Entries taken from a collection
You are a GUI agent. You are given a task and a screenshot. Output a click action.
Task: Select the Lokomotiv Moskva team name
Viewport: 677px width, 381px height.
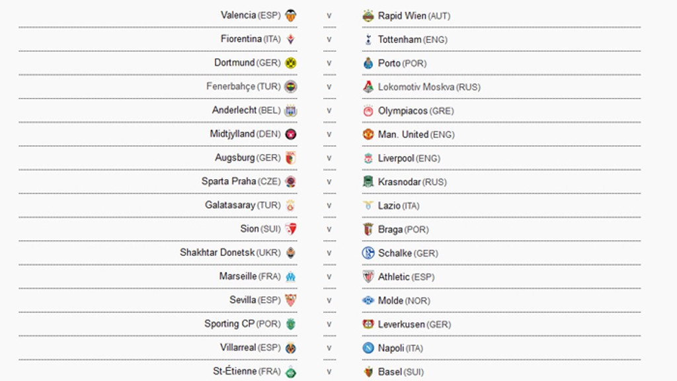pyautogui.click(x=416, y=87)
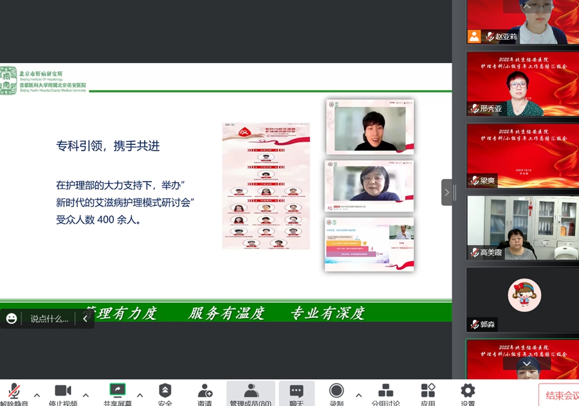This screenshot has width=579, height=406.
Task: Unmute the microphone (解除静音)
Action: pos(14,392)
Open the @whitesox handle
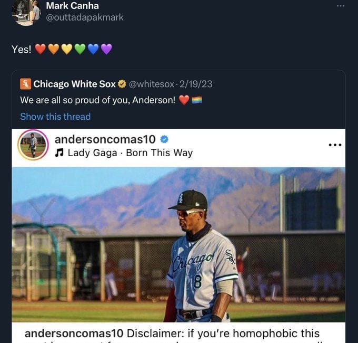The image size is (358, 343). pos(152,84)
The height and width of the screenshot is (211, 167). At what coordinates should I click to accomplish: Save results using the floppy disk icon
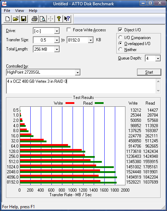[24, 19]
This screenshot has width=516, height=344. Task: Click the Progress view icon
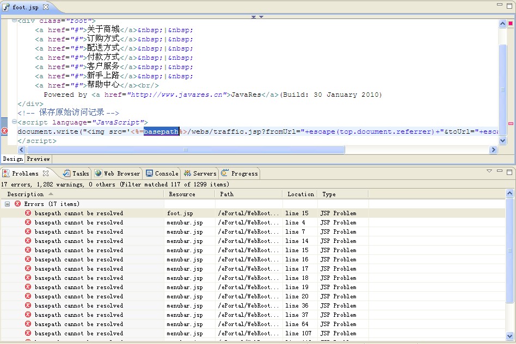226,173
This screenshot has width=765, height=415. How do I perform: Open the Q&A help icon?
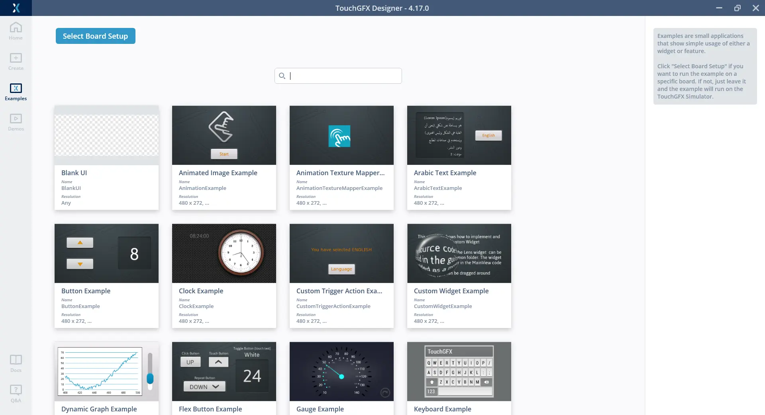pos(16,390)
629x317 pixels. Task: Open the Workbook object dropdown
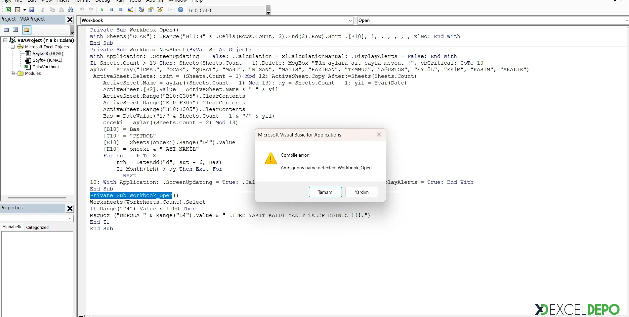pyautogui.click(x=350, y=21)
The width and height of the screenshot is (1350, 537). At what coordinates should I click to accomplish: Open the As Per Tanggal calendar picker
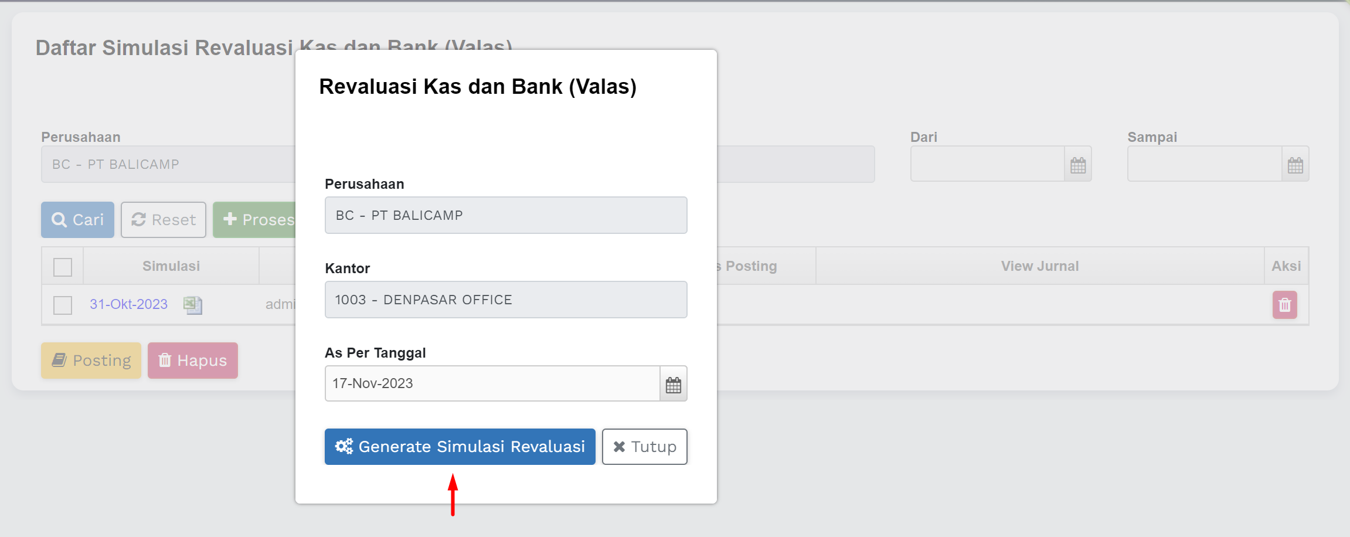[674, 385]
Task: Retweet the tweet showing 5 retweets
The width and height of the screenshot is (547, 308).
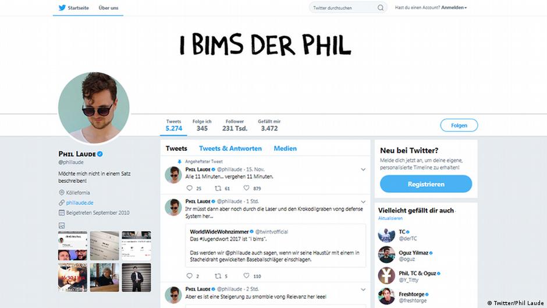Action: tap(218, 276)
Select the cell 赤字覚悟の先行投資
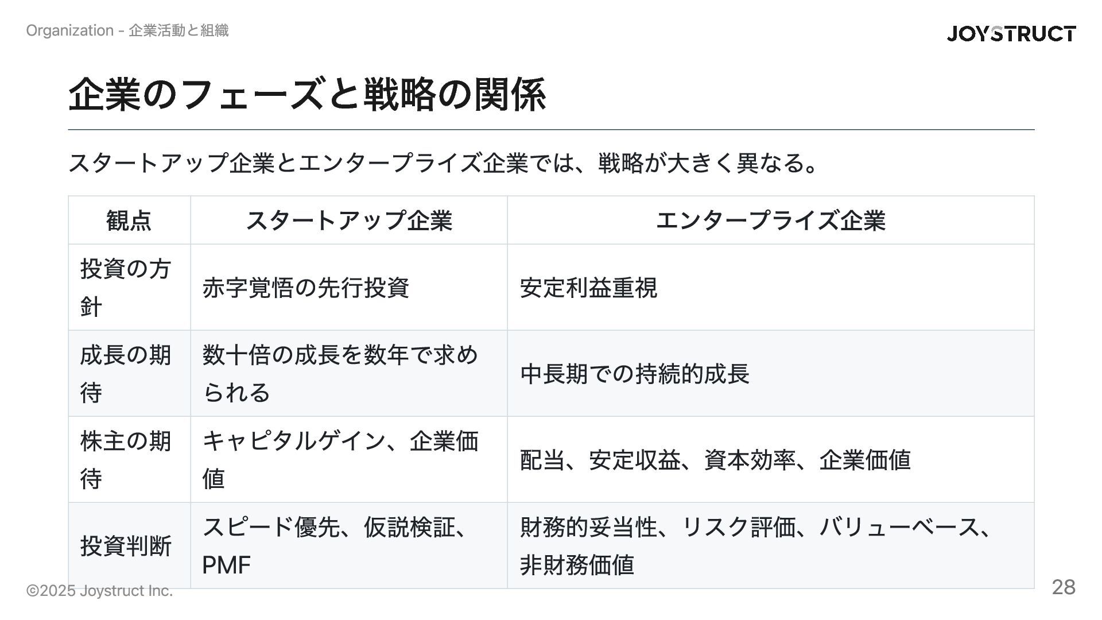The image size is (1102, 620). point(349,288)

==

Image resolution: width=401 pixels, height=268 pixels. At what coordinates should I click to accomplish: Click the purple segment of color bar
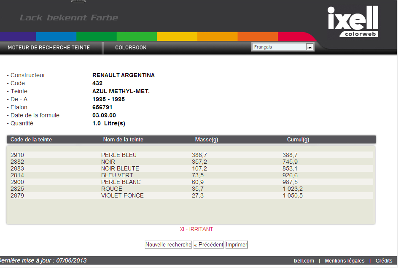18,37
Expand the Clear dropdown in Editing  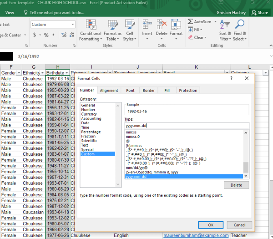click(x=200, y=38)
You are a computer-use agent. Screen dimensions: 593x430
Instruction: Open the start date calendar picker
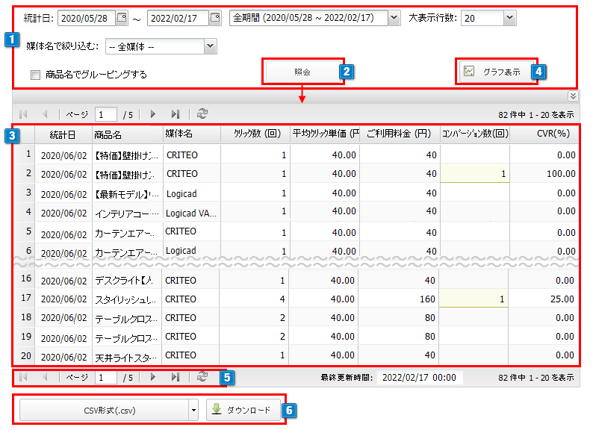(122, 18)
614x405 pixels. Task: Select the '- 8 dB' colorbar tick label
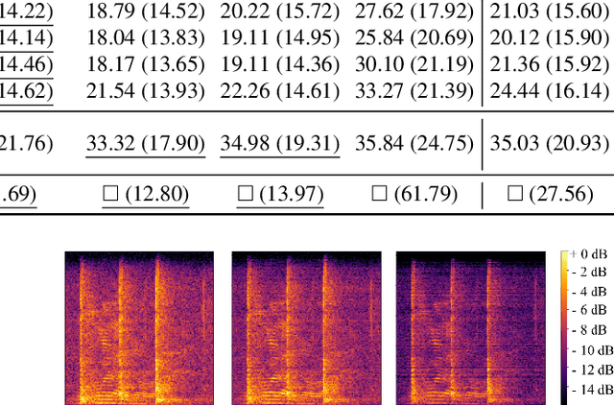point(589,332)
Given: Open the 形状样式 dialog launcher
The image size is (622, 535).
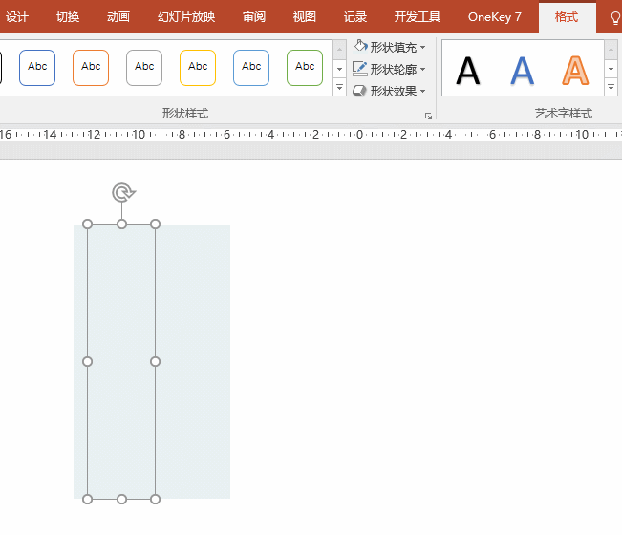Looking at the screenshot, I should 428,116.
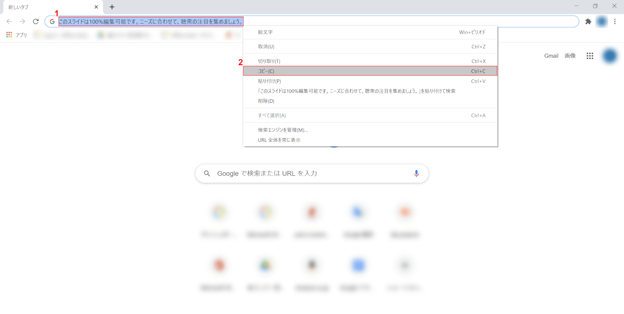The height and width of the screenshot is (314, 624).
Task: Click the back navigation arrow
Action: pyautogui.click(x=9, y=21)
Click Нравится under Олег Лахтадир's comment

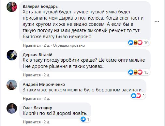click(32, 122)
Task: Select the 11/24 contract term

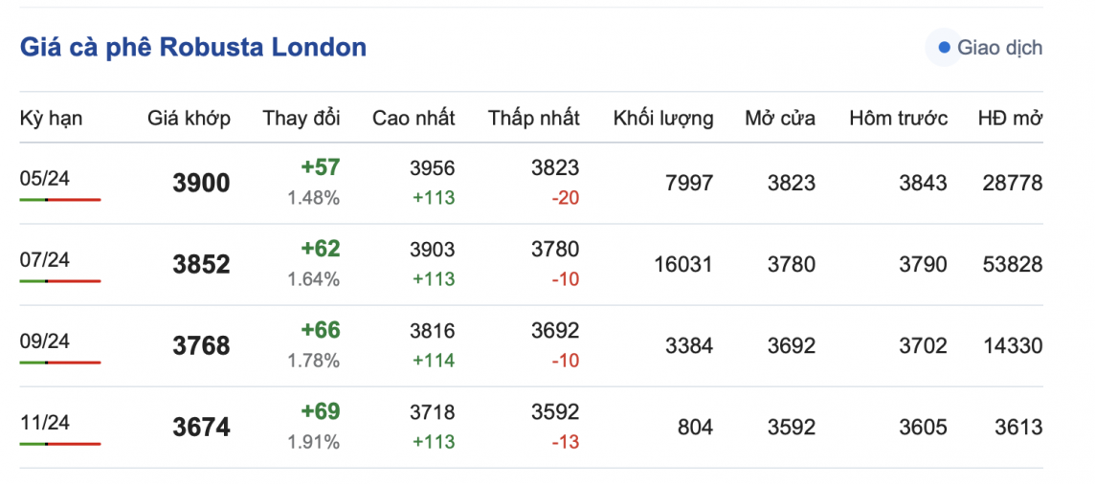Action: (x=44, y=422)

**WHAT TO PRODUCE:**
Copy only this part of the entries above: the line with "You are a GUI", the line with "Task: Select the Lokomotiv Moskva team name", and the lines between, all exactly as written.

**ANSWER FOR THIS EXERCISE:**
You are a GUI agent. You are given a task and a screenshot. Output a click action.
Task: Select the Lokomotiv Moskva team name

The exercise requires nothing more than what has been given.